Celebrity chef Heston Blumenthal has admitted the decision to shut the Fat Duck will result in a "massive financial hit", but insisted it was the right choice.
Blumenthal, chef-proprietor of the three-Michelin-starred restaurant in Bray, Berkshire, closed the Fat Duck last Tuesday after up to 40 diners over a period of weeks were afflicted with a mystery illness resulting in vomiting and diarrhoea.
Environmental health inspectors were called in to scour the restaurant kitchens for signs of malpractice last Wednesday.
However, they are understood to have ruled out food poisoning, and given the green light for the Fat Duck to reopen on Wednesday (4 March).
Blumenthal said there was a suspicion that a "non-specific virus" could have been the cause of the problem.

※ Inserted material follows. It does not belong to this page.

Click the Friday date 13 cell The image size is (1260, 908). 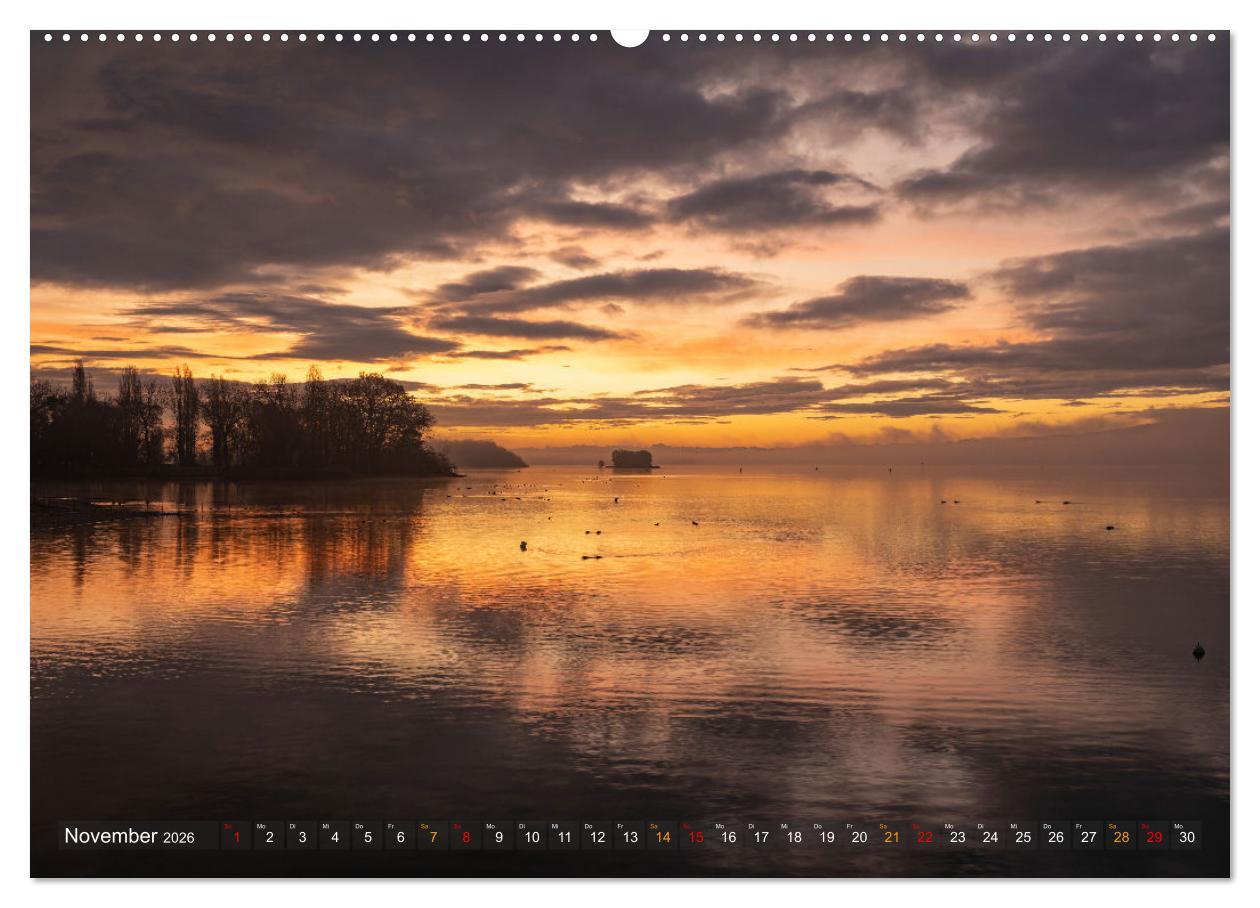click(x=630, y=836)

In a video interview with the Guardian's food editor Matthew Fort, the chef admitted that the decision to shut the restaurant had not been taken lightly, adding that the financial implications were huge.
"Financially the closure is a massive hit," Blumenthal said.
"You put so much blood, sweat and tears into this just to produce the quality and give the dining experience you want to give that the last thing you want is for anybody to leave the restaurant with so much as a headache."
However, Blumenthal added that while a tough call, closing the Fat Duck had been the right choice. "I don't regret closing the restaurant," he said.
"I have serious regrets about the whole situation and it's been deeply upsetting. But closing the restaurant was morally and technically the only option."